Bruno Ruiz / Nini

J’adore Nini. Cest une femme formidable. Certes, un peu obstinée mais plutôt intelligente. Figurez-vous que cela fait plus de trente ans qu’on l’a mise devant une machine à sous qu’elle a construite elle-même avec ses amis, mais ce n’est pas elle qui récupère la monnaie en fin de journée. Elle en a un peu marre. Et en plus, pour la faire fonctionner, on la force à mettre une pièce dans la fente en lui expliquant qu’il faut séparer le côté pile du côté face. Tu parles d’un tour de force ! Des années qu’elle essaie sans y arriver. Elle fait tout bien pourtant.

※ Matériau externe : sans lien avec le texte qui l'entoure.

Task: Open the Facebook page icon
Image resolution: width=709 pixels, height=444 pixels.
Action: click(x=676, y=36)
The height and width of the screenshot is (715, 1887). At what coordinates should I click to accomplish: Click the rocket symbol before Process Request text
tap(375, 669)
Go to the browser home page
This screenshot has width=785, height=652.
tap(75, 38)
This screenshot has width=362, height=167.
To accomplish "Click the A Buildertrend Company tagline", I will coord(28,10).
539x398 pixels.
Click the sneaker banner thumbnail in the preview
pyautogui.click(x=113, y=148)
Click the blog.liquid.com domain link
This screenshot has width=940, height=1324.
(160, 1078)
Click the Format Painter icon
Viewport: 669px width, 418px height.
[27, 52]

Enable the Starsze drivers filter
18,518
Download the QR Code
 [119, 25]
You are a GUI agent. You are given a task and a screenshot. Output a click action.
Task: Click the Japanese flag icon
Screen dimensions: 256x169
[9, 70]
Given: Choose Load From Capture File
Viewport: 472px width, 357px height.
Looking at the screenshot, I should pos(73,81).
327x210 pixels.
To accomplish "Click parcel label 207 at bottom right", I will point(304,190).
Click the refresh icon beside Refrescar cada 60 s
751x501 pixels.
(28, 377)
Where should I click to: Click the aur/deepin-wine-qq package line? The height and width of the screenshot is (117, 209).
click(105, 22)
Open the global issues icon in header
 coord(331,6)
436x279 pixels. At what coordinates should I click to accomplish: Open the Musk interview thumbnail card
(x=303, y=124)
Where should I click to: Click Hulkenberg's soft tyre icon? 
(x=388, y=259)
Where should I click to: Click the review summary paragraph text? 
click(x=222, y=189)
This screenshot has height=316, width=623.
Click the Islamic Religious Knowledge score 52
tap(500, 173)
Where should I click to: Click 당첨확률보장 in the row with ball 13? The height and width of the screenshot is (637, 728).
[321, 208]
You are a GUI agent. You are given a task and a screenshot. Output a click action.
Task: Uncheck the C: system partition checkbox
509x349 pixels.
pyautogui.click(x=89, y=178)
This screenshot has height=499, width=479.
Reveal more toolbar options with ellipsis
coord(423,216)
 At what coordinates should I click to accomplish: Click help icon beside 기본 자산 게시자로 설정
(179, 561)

Mais la machine est vieille et ses pièces ont de plus en plus de mal à la faire fonctionner. Evidemment on lui explique que l’heure est grave. Qu si elle ne met pas la pièce dans la fente c’est la fin du monde, du jeu, de tout le grand truc. Qu’on ne peut vivre qu’avec cette machine-là, qu’il n’y en pas d’autres, qu’il n’y en a jamais eu d’autre et qu’il n’y en aura jamais d’autre. Mais cette fois, Nini, elle commence à se demander si on ne la prend pas pour une imbécile. Elle a décidé de ne pas mettre la pièce dans la machine. De s’abîmer les ongles a essayer de séparer le côté face du côté pile. Elle va s’en servir pour cotiser à l’achat d’une machine neuve. J’adore Nini.